* Pedido *
De acordo com o texto extraído, por que não era concebível que o Brasil se fechasse num mutismo de pretensa neutralidade? Responda em uma ou duas frases.

* Texto extraído *
——

Não era concebível, por outro
lado, que o Brasil se fechasse num
mutismo de pretensa neutralidade. Afinal, ninguém escolhe sua
geografia, e a Argentina continuaria a ser o nosso principal vizinho. Acabávamos de sair do
prolongado e desgastante litígio
sobre os rios internacionais da
bacia do Prata, com a assinatura,
em fins de 1979, do Acordo Tripartite Argentina-Brasil-Paraguai. Ainda convalescíamos dessas feridas, que, de vez em quando, ocasionavam reclamações sobre o enchimento do reservatório
de Itaipu. A opinião portenha certamente jamais nos teria perdoado se nos tivéssemos mantido impassíveis na sua hora de perigo.
Como chefe do Departamento
das Américas, eu era, na época,
um dos últimos representantes de
longa linha de diplomatas formados no trato dos assuntos do Prata -Argentina, Uruguai, Paraguai, Bolívia-, complementado
pela experiência direta nesses
países e nos do norte da América
do Sul. O mestre insuperável de
todos nós havia sido meu querido
chefe e imediato predecessor, o
embaixador João Hermes Pereira
de Araújo, cuja cultura histórica e
tino diplomático só encontram
paralelo no seu conhecimento da
arte da era da Colônia e do Império. A ele devia-se a redescoberta,
em livro argentino, de episódio
sepultado no olvido dos arquivos.
Pouco depois do desembarque inglês nas Malvinas, o governo da
Província de Buenos Aires, em
nome da Confederação Argentina, passara nota ao Brasil relatando o fato e pedindo apoio.
Apesar da lentidão das comunicações marítimas de então e de
que tudo se dera quando estavam
ainda frescas as memórias da
Guerra da Cisplatina, o ministro
de Estrangeiros, filho do visconde
de Cayru, respondeu, em poucas
semanas, que o governo da Regência enviaria instruções a seu
representante em Londres para
"coadjuvar" os esforços argentinos na questão.

——

* Material selecionado *
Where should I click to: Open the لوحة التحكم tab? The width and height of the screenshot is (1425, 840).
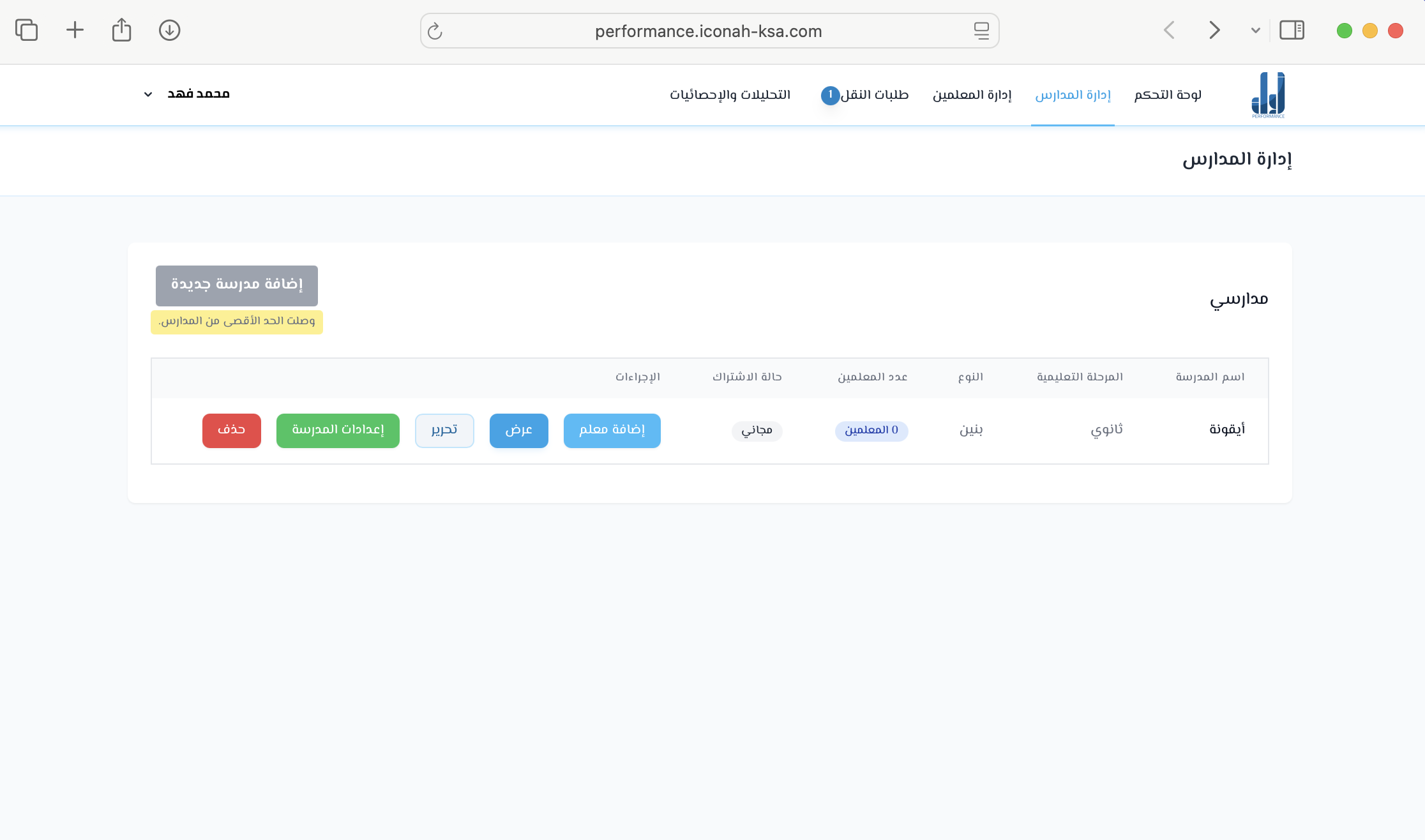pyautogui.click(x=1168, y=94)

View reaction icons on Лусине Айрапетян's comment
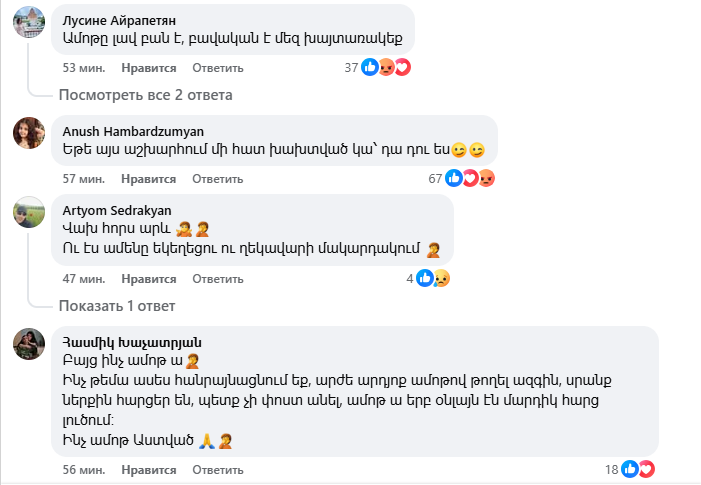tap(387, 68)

——

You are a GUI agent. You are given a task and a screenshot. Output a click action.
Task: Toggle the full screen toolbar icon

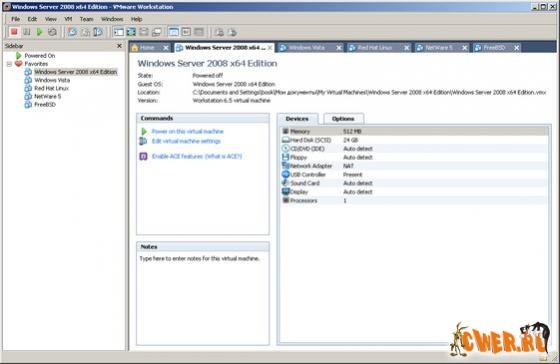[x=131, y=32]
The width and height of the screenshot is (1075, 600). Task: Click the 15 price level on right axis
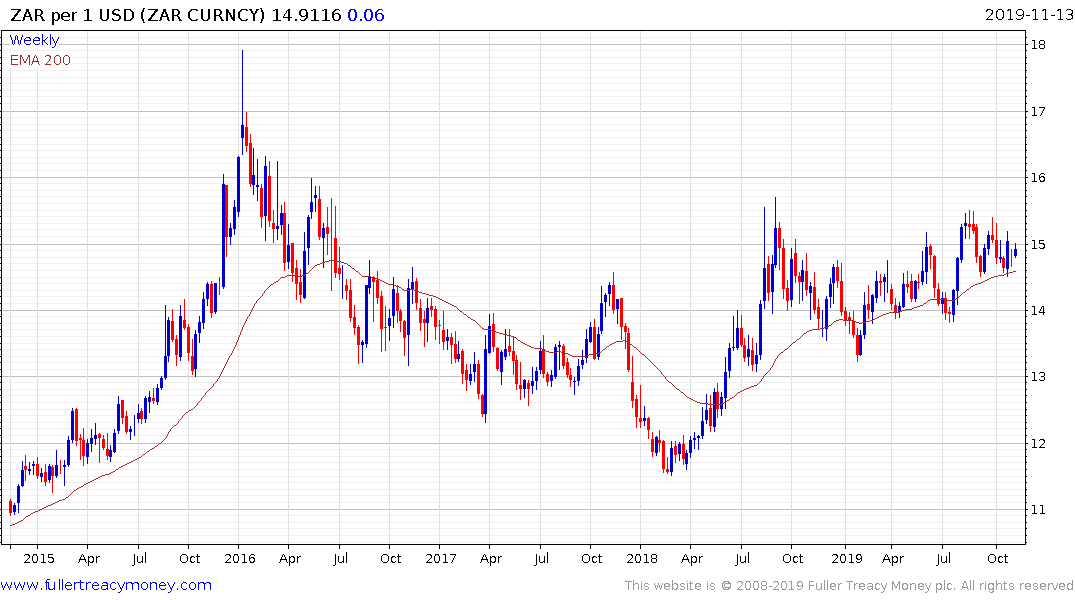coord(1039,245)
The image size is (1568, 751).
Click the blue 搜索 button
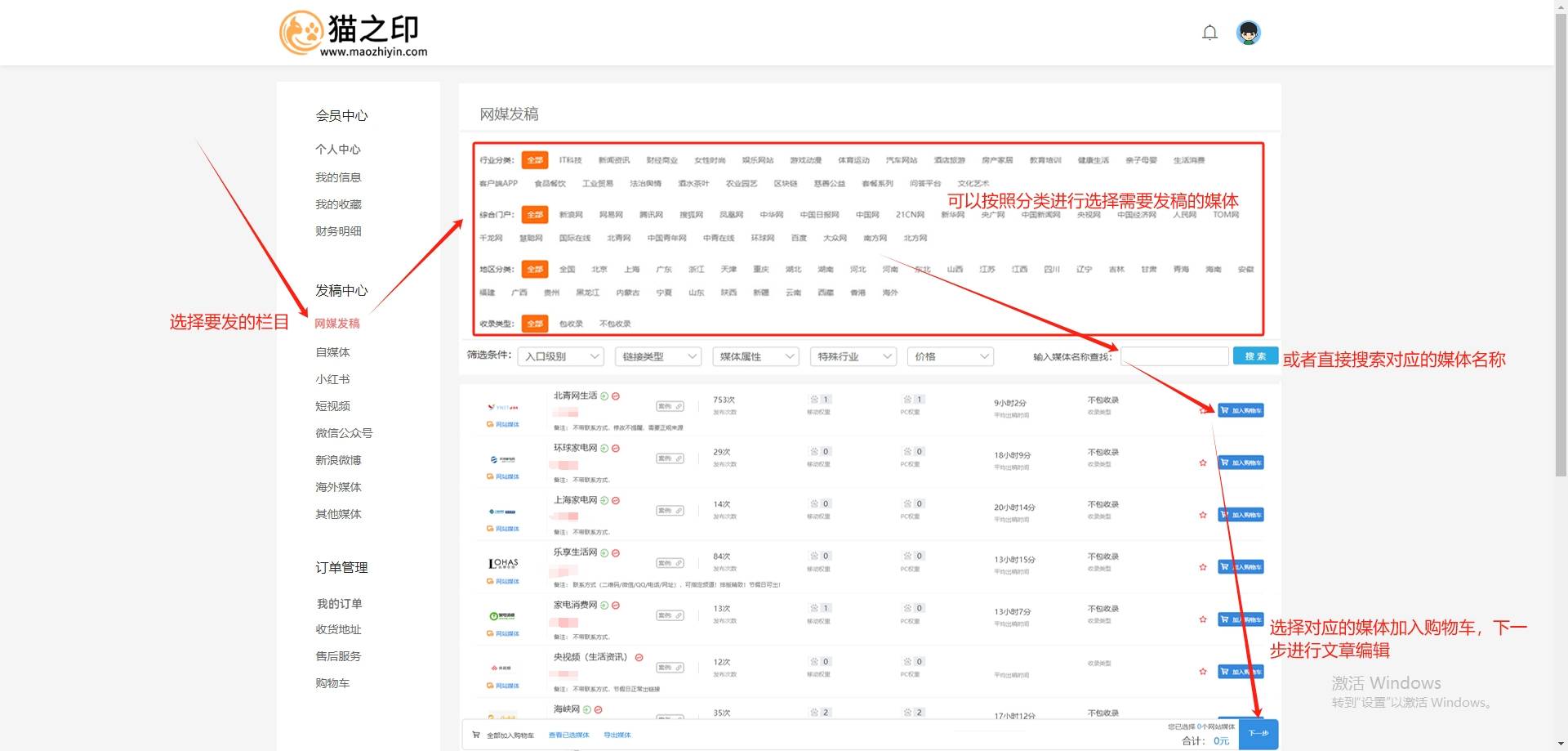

——

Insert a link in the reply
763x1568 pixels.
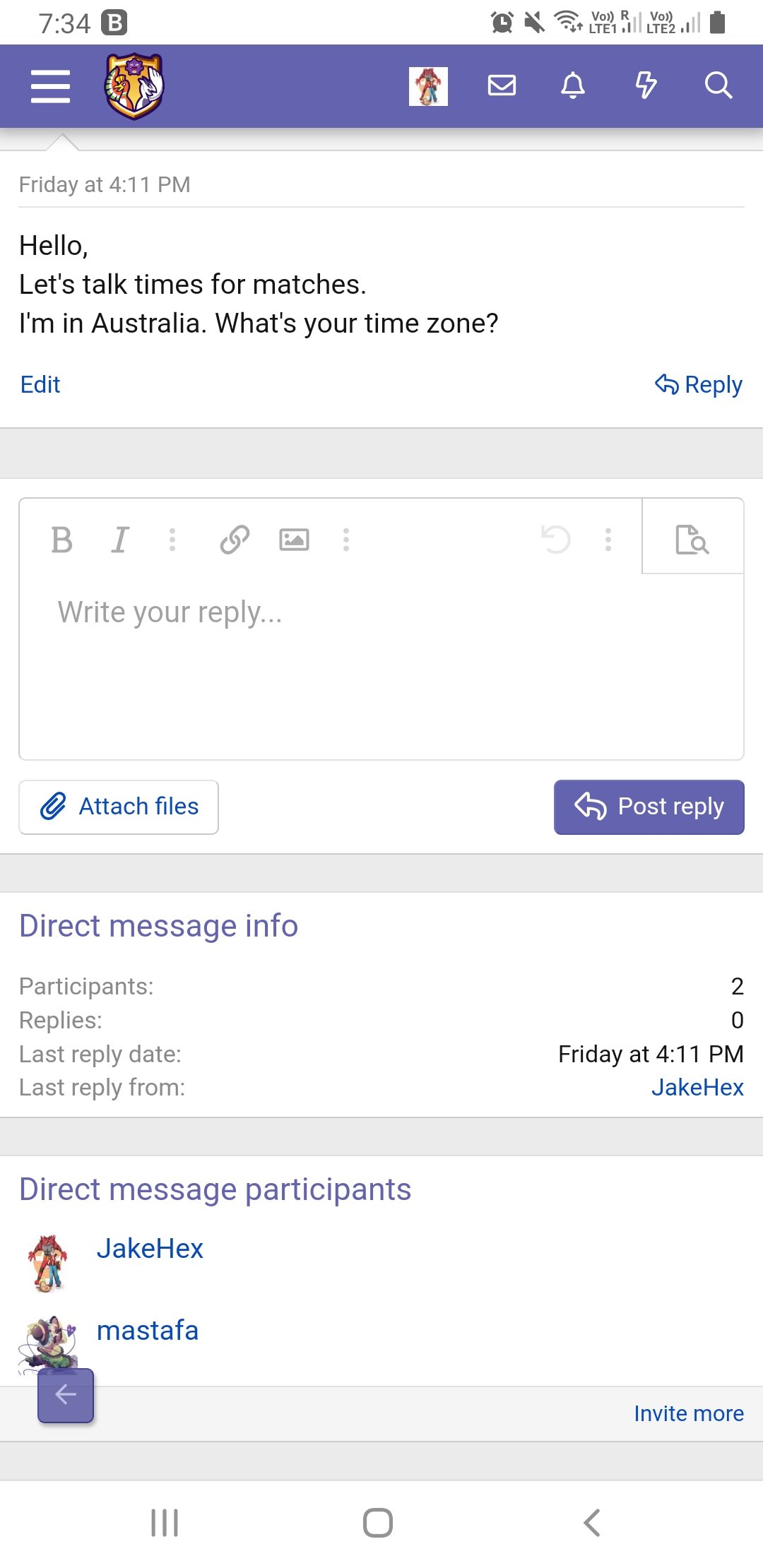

——

* Solução proposta *
Porque ninguém escolhe sua geografia, e a Argentina continuaria a ser o principal vizinho do Brasil. Além disso, a opinião portenha jamais teria perdoado o Brasil se ele se mantivesse impassível na hora de perigo da Argentina.